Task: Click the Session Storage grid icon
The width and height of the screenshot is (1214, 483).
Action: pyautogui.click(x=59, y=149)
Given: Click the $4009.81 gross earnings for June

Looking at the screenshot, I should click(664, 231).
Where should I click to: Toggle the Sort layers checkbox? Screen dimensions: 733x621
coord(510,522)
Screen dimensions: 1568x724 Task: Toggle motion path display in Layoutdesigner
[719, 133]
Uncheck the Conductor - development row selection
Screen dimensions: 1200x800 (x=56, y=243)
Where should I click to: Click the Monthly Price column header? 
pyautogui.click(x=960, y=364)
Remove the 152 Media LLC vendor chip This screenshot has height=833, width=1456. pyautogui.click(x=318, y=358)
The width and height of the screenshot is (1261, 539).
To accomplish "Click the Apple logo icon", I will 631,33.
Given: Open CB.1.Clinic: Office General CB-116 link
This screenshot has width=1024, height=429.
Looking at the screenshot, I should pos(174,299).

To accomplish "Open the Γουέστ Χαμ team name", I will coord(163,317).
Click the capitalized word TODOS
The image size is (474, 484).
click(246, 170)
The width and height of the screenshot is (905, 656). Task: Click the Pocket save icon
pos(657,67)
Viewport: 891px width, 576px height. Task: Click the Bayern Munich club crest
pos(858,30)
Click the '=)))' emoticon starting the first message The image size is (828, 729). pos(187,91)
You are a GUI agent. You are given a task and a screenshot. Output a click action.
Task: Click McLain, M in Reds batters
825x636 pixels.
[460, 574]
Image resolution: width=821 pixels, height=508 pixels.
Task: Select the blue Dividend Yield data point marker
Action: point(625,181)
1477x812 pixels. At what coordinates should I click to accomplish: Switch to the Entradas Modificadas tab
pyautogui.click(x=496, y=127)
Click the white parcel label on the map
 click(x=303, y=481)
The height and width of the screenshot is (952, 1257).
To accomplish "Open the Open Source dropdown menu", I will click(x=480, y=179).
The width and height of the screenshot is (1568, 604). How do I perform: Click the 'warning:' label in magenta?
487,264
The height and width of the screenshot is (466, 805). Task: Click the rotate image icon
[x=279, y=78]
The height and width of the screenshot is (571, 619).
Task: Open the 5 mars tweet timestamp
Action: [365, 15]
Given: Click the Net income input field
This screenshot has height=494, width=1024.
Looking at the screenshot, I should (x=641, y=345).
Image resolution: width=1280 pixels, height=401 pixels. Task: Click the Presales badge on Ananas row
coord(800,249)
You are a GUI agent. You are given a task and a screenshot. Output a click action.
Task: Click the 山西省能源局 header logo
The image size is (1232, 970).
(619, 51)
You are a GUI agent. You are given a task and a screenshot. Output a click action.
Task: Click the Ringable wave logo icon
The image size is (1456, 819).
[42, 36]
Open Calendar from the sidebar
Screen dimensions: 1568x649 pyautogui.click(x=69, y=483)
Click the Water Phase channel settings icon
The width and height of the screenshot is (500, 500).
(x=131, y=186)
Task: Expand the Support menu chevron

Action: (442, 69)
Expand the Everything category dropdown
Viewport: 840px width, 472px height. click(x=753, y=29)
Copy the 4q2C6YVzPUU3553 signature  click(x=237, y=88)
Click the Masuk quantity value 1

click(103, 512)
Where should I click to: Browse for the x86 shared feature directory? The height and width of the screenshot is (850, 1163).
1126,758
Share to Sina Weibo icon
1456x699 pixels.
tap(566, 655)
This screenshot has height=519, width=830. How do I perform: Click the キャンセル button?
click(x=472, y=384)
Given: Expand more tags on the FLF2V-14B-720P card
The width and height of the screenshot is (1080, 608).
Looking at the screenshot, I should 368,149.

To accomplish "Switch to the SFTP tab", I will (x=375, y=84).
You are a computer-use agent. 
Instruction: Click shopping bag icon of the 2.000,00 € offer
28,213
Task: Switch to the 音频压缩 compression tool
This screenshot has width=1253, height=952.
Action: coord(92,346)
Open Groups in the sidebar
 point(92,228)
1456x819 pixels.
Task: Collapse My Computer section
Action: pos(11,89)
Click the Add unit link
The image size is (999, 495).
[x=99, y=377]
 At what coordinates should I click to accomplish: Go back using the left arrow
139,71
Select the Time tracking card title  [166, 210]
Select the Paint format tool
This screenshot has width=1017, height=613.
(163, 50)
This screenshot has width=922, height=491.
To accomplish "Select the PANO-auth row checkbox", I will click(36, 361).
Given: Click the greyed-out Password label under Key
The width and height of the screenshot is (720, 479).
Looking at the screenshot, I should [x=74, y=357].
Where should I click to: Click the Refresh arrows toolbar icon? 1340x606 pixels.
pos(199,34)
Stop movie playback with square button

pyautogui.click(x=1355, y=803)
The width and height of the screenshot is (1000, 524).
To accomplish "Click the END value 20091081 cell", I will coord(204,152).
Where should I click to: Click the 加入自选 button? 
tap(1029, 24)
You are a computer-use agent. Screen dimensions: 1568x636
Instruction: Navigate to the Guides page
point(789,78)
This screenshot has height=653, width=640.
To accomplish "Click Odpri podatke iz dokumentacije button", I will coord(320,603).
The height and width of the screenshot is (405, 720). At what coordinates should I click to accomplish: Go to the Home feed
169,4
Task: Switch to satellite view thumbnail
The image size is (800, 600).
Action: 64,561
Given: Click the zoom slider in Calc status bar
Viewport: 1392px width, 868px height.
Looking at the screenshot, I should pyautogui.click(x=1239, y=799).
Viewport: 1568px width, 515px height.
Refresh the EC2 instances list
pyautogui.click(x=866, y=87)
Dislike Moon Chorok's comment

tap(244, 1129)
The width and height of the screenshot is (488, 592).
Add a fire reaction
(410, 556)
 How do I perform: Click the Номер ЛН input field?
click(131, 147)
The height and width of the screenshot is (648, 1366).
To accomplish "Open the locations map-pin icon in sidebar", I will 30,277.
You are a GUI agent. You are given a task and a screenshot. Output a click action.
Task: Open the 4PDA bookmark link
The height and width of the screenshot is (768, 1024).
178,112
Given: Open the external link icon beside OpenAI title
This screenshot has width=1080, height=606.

=-=-=

[Task objective]: Collect the complete line wherever the string "logo" appears in the records.

[Answer section]:
To accomplish "Click the Apple logo icon", I will 631,33.
Task: Click the 山西省能源局 header logo
Task: Click the Ringable wave logo icon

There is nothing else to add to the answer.